Senior State Department officials provided a more detailed picture Tuesday of the consulate attack in Benghazi, Libya, that killed U.S. Ambassador Chris Stevens and three other Americans. A look at how they say the attack took place:
Sept. 10-11, 2012
Stevens arrives in Benghazi and holds meetings on and off the consulate grounds on Sept. 10. He spends the night, and for the 11th anniversary of the 9/11 attacks on the U.S. holds meetings only inside the compound. It is an enclosed area about 300 yards long by 100 yards wide, with a 9-foot outer wall topped by barbed wire and augmented by barriers, steel drop bars and other security upgrades. There are four buildings in the compound. Five diplomatic security officers are present, along with four members of a local militia deployed by Libya’s government to provide added security.
Around 8:30 p.m.
Stevens finishes his final meeting of the day and escorts a Turkish diplomat outside the main entrance of the consulate. The situation is calm. There are no protests.
Around 9:40 p.m.
Agents hear loud noises, gunfire and explosions near the front gate. A barracks at the entrance housing the local militiamen is burnt down. Agents viewing cameras see large group of armed men flowing into the compound. Alarm is sounded. Telephone calls are made to the embassy in Tripoli, officials in Washington, the Libyan authorities and a U.S. quick reaction force located at a second compound a little over a mile away.
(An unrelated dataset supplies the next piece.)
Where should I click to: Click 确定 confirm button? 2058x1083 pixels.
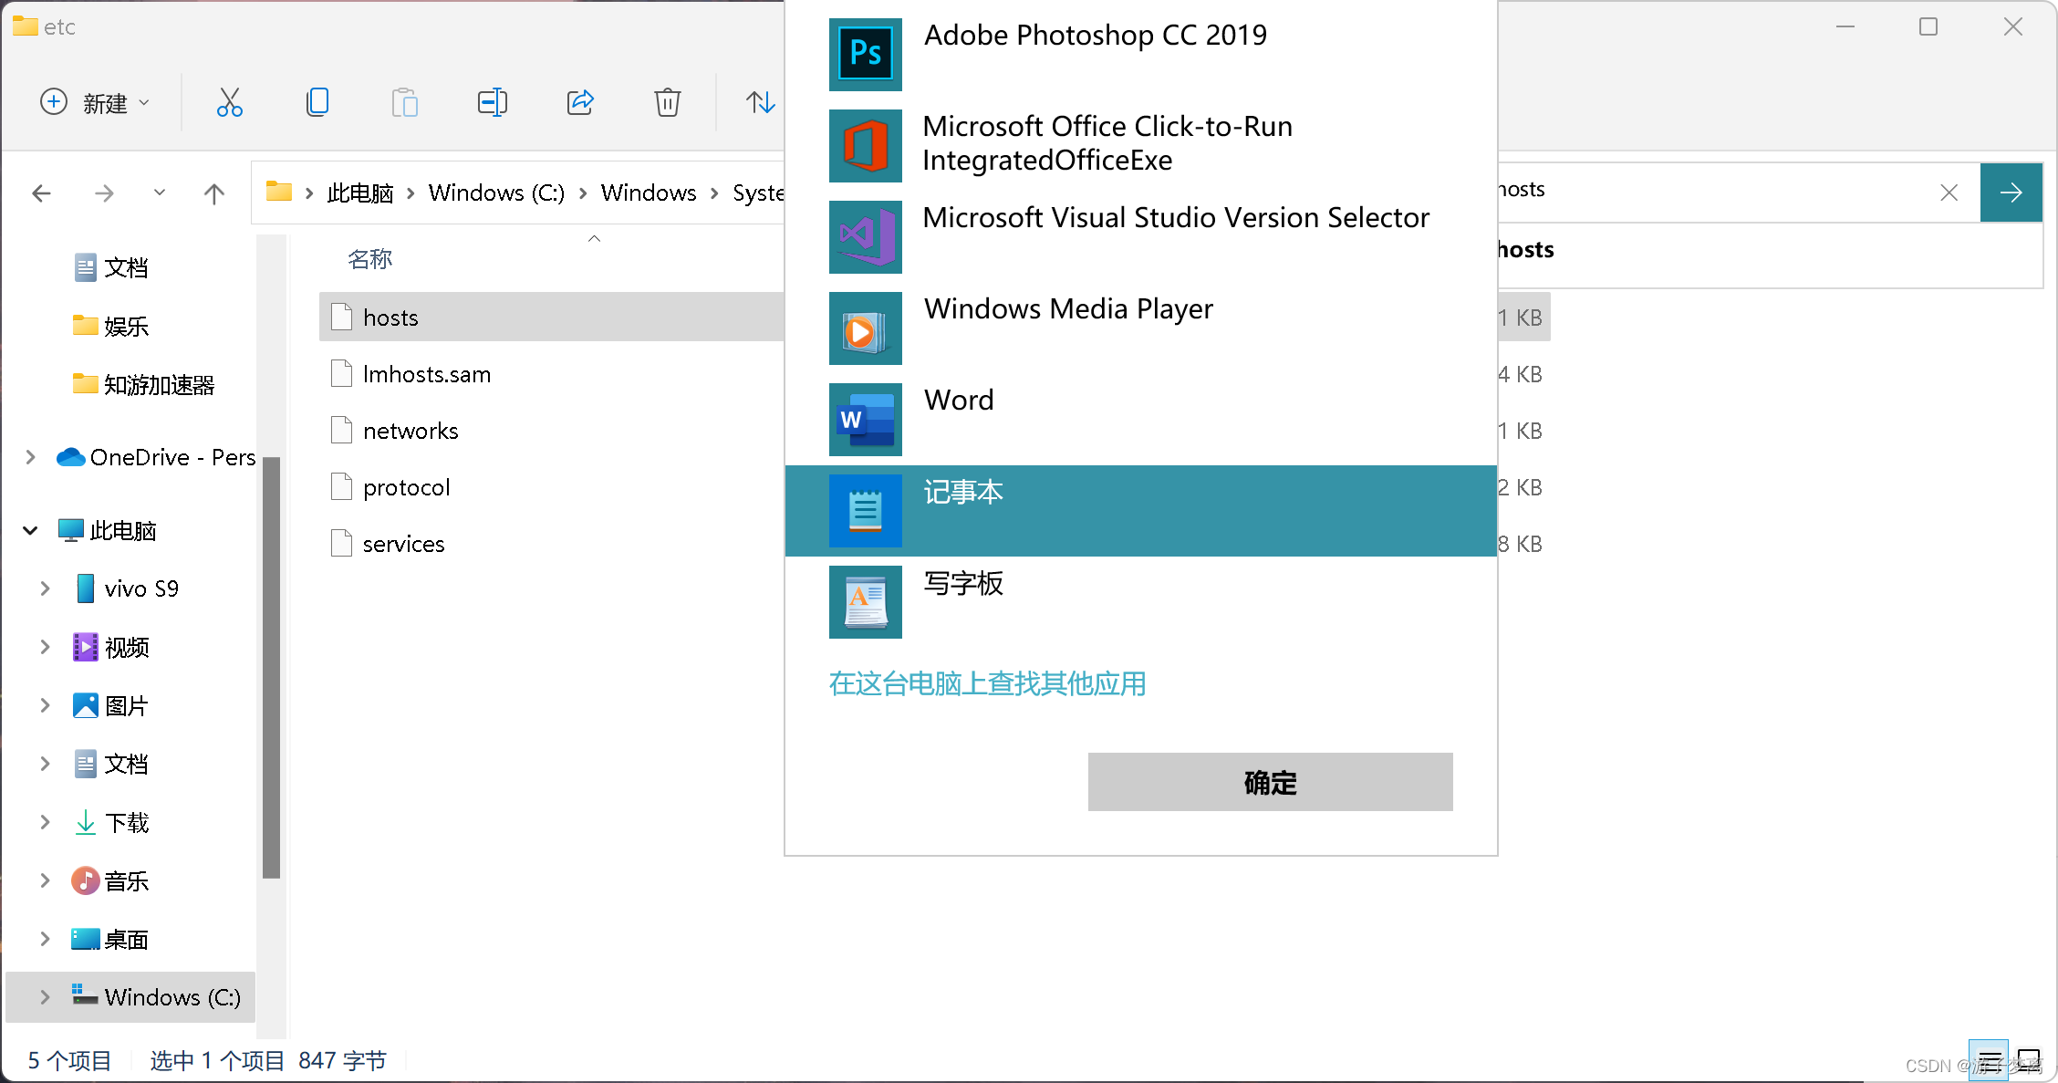(1273, 781)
One agent, armed with a sidearm and an M4 submachine gun, takes Stevens and computer specialist Sean Smith to a safe room inside one of the compound’s two main residences. It has a heavy metal grill and several locks, medical supplies and water, and windows that can be opened only from the inside. The other agents equip themselves with long guns, body armor, helmets and ammunition at other buildings. Two try to make it to the building with Stevens. They are met by armed men and are forced to retreat.
Attackers breach the compound
Attackers penetrate Stevens’ building and try to break the grill locks for the safe room, but cannot gain access. They dump jerry cans of diesel fuel in the building, light furniture on fire and set aflame part of the exterior of the building. Two of the remaining four agents are in the compound’s other residence. Attackers penetrate that building, but the agents barricade themselves in and the attackers can’t reach them. Attackers try to enter the tactical operations center, where the last two agents are located. They smash up the door but cannot enter the building.
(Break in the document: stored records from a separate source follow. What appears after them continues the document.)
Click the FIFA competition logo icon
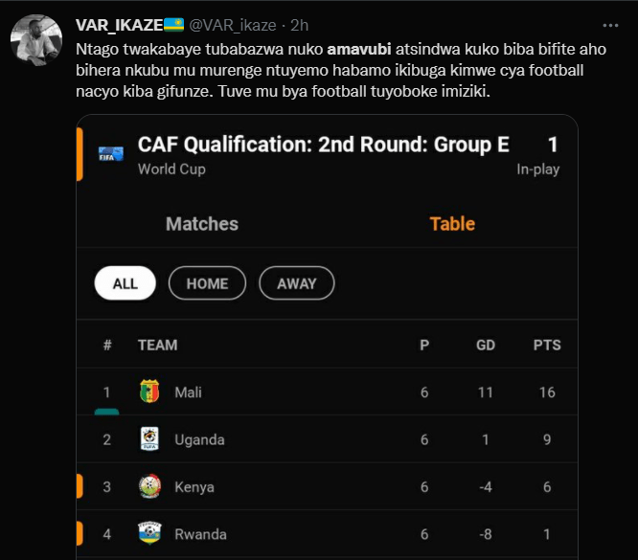Screen dimensions: 638x560 click(x=110, y=154)
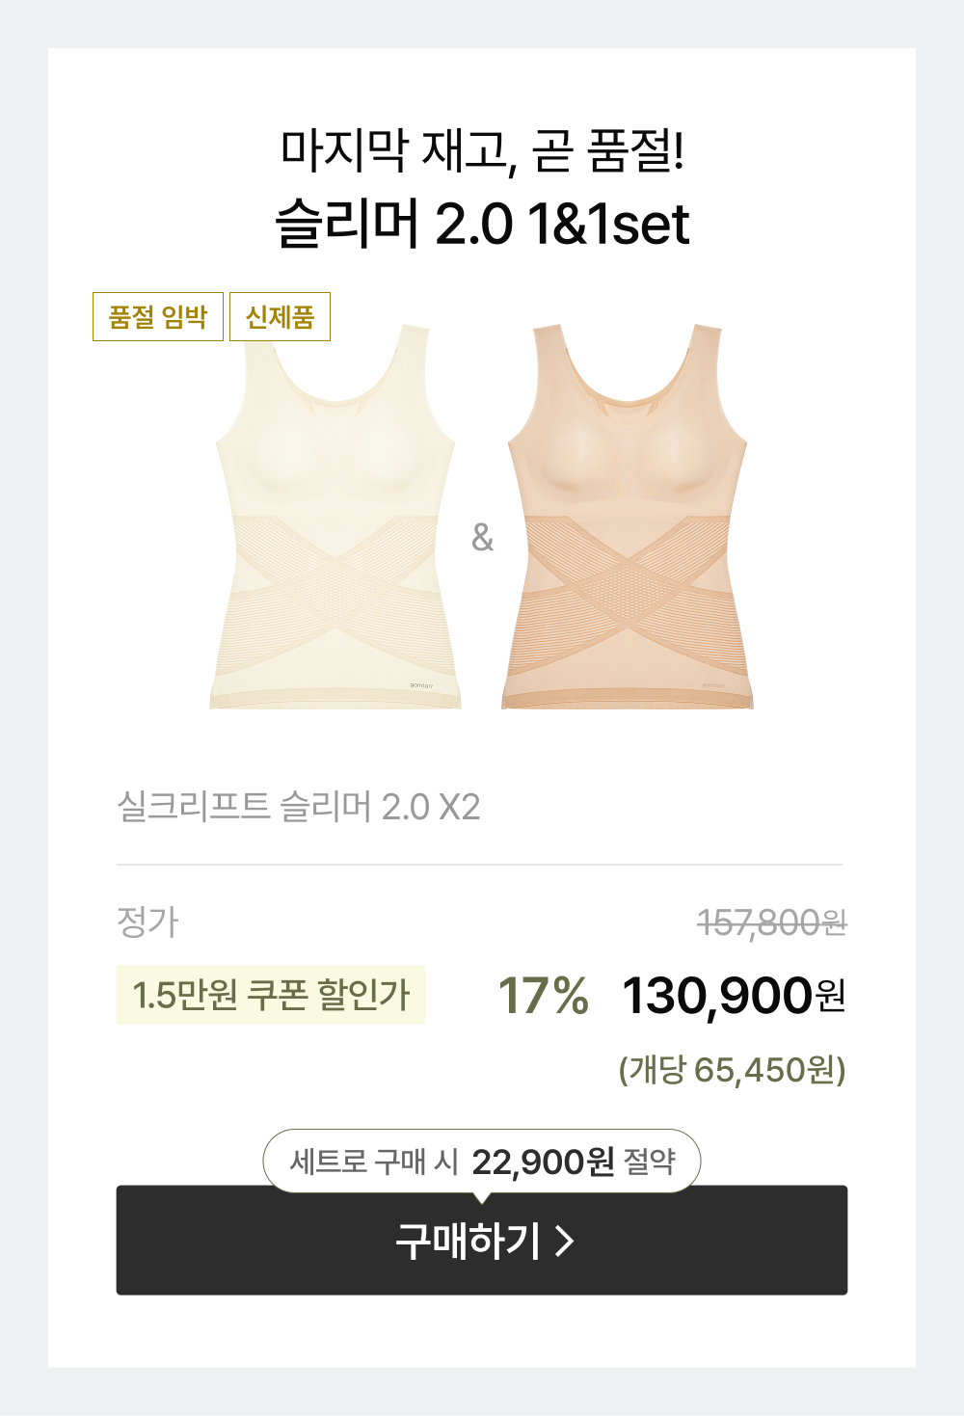964x1416 pixels.
Task: Open the ivory slimmer top image
Action: click(x=335, y=521)
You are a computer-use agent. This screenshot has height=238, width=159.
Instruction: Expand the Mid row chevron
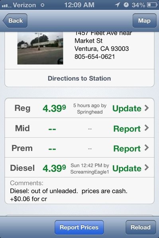coord(147,128)
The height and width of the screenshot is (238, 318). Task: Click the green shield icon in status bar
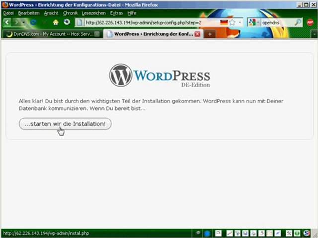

Meanwhile, Stevens’ building rapidly fills up with thick diesel smoke and burning fumes from the furniture. Inside, visibility is less than 3 feet. Unable to breathe, the Americans go to a bathroom and open a window, but still can’t get enough air. They decide to leave the building. The agent goes first, flopping out onto a patio enclosed by sandbags. He takes immediate fire, including probably rocket-propelled grenades. Stevens and Smith don’t come out of the building. The agent, suffering severely from smoke inhalation, goes in and out of the building several times to look for them. He then climbs a ladder to the roof of the building and collapses. He radios the other agents to alert them to the situation there.